Ogni suo gesto, ogni parola, ogni post diventa una miccia che accende riflessioni. Ma non perché cerca lo scontro o lo scalpore. Perché scrive. Con occhi che guardano lontano e un cuore che batte vicino. Scrive, come ha fatto parlando delle barche salpate da Genova e Barcellona, dirette verso Gaza. Non si è fermato al gesto umanitario. Ha saputo leggere il segno, ha capito che quelle imbarcazioni non trasportavano solo aiuti, ma coscienze. E coscienze sveglie fanno paura, smuovono, spezzano l’anestesia collettiva.
Scrive: “Era dai tempi della marcia su Montgomery che non si assisteva a una mobilitazione di massa per un tema universale.” Parole che pesano, che scavano. Perché oggi l’universalità è diventata un lusso, una retorica, un’etichetta svuotata. Ma lui la riempie di senso. Parla di Gaza, ma non si rifugia nel tifo ideologico. Denuncia le bombe sugli ospedali, le fucilate sulle file per il riso, le verità scomode che non trovano mai spazio nei talk show del pomeriggio. E lo fa con una limpidezza rara, che non si piega ai partiti, ma si inchina alla realtà.
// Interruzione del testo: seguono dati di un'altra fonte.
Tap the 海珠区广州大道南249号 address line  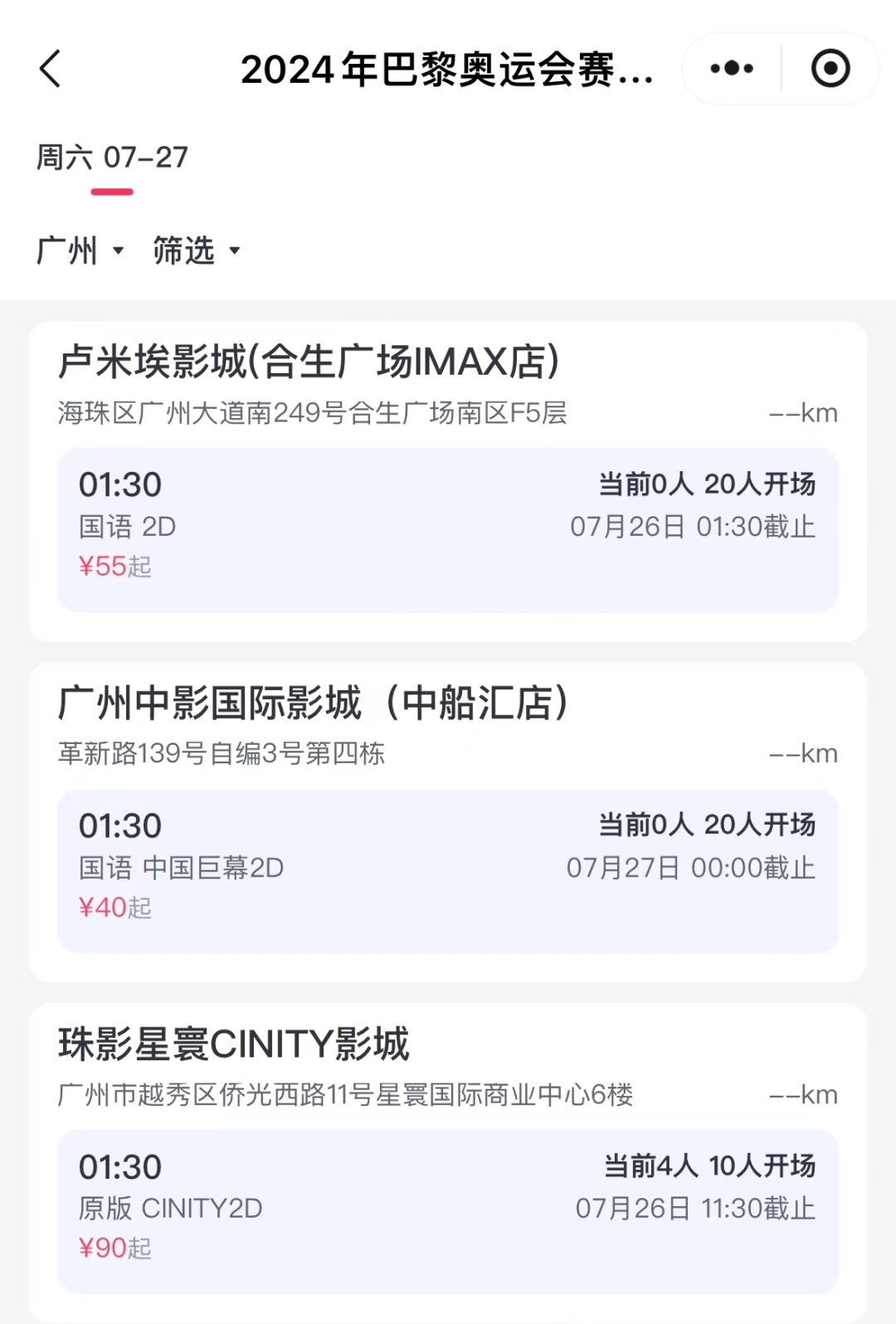[312, 413]
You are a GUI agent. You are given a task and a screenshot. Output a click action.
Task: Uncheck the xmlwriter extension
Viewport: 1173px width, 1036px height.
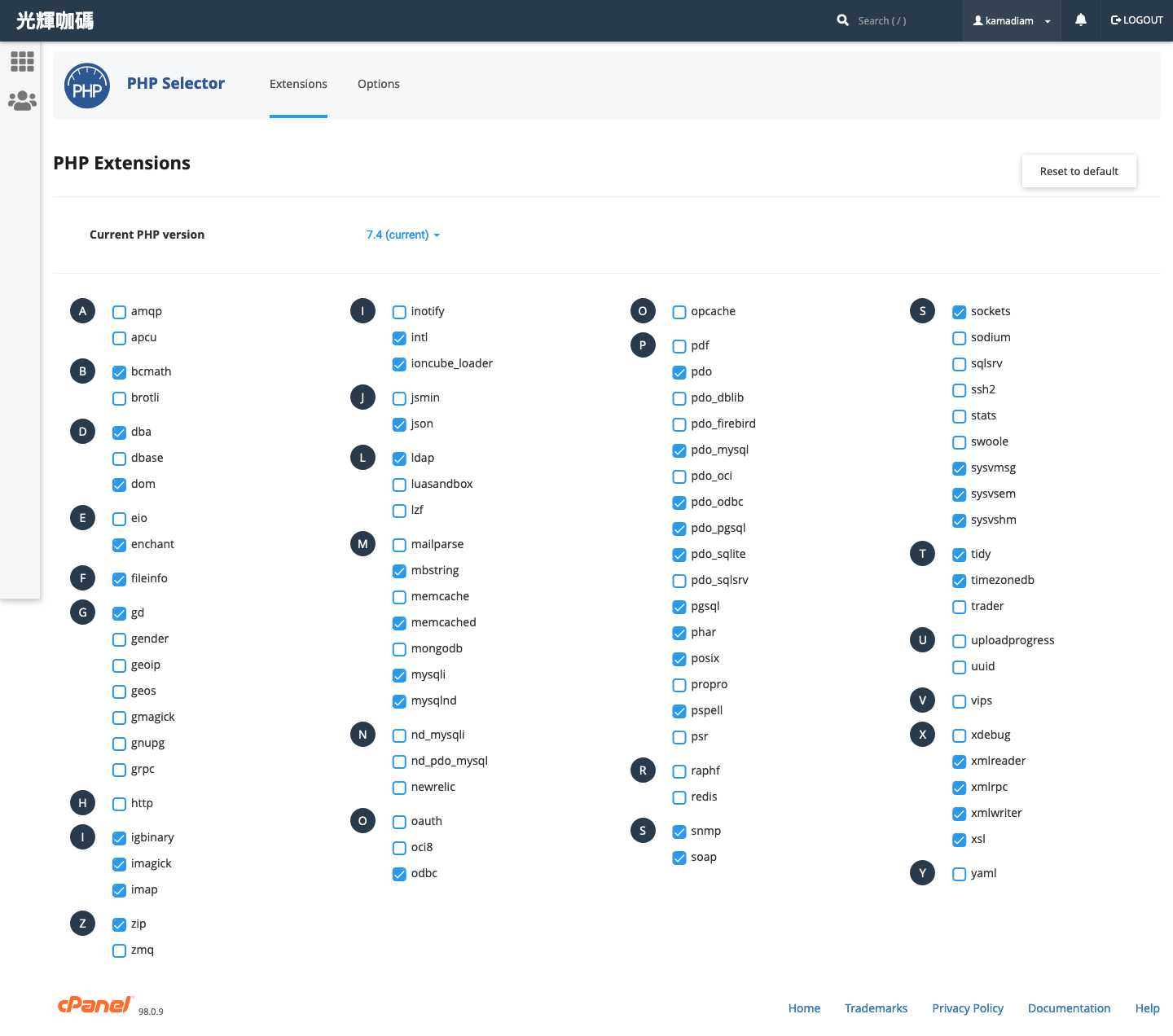tap(960, 814)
Iarrera non è solo un sindaco. È un cittadino che si è preso la responsabilità di rappresentare, non di comandare. È uno di quelli che non si barrica dietro gli slogan, ma si sporca le mani con le parole, perché sa che le parole contano. Quando scrive che “la responsabilità è personale”, ci ricorda qualcosa che troppi hanno dimenticato: che la politica non è una zattera su cui galleggiare, ma un peso da portare con dignità.
E mentre il mondo gira distratto, mentre la destra e la sinistra giocano alle ombre cinesi, mentre si litiga su tutto tranne che sulla verità, lui sceglie di stare lì, nel mezzo. Non nel centro politico, ma nel cuore umano. Quello che distingue un uomo da un burocrate. Un primo cittadino da un amministratore. Uno che guarda Gaza e vede persone. Uno che sa che si può dire “no” a Hamas senza dire “no” ai palestinesi. Uno che sa che la compassione non ha bisogno del permesso di un partito.
Davanti a tutto questo, cosa possiamo dire?
Che ci sono ancora sindaci che ci mettono la faccia. Ma anche gli occhi. E il cuore. Cuore ed occhi.
E che forse, nel silenzio assordante del nostro tempo, le parole di un piccolo sindaco siciliano valgono più di mille conferenze stampa.